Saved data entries
──────────

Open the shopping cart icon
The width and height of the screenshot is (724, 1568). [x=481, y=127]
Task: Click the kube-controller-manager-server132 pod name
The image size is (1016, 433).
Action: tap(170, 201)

──────────

* What needs to be done *
An exact reproduction of all the records is required.

* Answer space *
Open the shopping cart icon
The width and height of the screenshot is (724, 1568). [x=481, y=127]
Task: Click the kube-controller-manager-server132 pod name
The image size is (1016, 433).
Action: tap(170, 201)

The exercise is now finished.